The coat of arms represents the legendary founding of the city of Tenochtitlan. According to legend, the gods had advised the Aztecs that they should establish their city when they saw an eagle, perched on a prickly pear tree, devouring a serpent; after years of wandering, they found such an eagle on an island in Lake Texcoco, in what was to become the main plaza of Mexico City.
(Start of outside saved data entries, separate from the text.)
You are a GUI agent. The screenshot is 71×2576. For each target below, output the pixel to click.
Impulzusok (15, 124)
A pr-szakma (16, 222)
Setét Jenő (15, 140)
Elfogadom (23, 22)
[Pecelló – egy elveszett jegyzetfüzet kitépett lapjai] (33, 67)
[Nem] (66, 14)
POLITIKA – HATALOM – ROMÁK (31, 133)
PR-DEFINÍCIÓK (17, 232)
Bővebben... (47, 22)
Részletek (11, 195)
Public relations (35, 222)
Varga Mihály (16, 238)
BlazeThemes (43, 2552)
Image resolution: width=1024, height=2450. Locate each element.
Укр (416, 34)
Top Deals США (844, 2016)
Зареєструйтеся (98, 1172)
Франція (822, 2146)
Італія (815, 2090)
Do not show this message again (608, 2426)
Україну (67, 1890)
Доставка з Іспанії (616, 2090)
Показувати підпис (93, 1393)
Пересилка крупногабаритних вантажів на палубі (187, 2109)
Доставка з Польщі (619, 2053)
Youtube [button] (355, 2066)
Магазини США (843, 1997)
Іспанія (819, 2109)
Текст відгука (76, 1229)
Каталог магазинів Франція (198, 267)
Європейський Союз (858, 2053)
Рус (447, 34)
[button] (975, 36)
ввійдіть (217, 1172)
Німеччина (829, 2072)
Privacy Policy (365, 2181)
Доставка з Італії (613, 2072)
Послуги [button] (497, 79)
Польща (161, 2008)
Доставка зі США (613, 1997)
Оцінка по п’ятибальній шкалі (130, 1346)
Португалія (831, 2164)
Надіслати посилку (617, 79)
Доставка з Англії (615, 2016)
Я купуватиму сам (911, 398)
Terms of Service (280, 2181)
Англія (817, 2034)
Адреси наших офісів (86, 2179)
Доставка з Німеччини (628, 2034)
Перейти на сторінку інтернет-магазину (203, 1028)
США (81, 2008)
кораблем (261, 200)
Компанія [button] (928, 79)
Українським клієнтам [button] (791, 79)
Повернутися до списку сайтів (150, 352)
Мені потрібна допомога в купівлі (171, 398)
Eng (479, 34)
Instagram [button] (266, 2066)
The flag has undergone several changes since 1821; the last was in 1968.

===Art and symbols===
Mexican art has inspired generations of Mexican-descent artists, both inside and outside of Mexico's modern borders. Images of pyramids, the "Aztec calendar", and armed indigenous warriors have been popular themes. Also popular have been zigzag motifs (found on indigenous buildings and pottery) and the theological notion of The Four Directions (found among indigenous cultures across the Western Hemisphere). In recent years, there has been a resurgence of interest in the ceremonies and art of the Day of the Dead. The art, architecture, and symbols of the Mexica civilization exert such a unique identity that they are commonly used in advertisements for tourism to Mexico.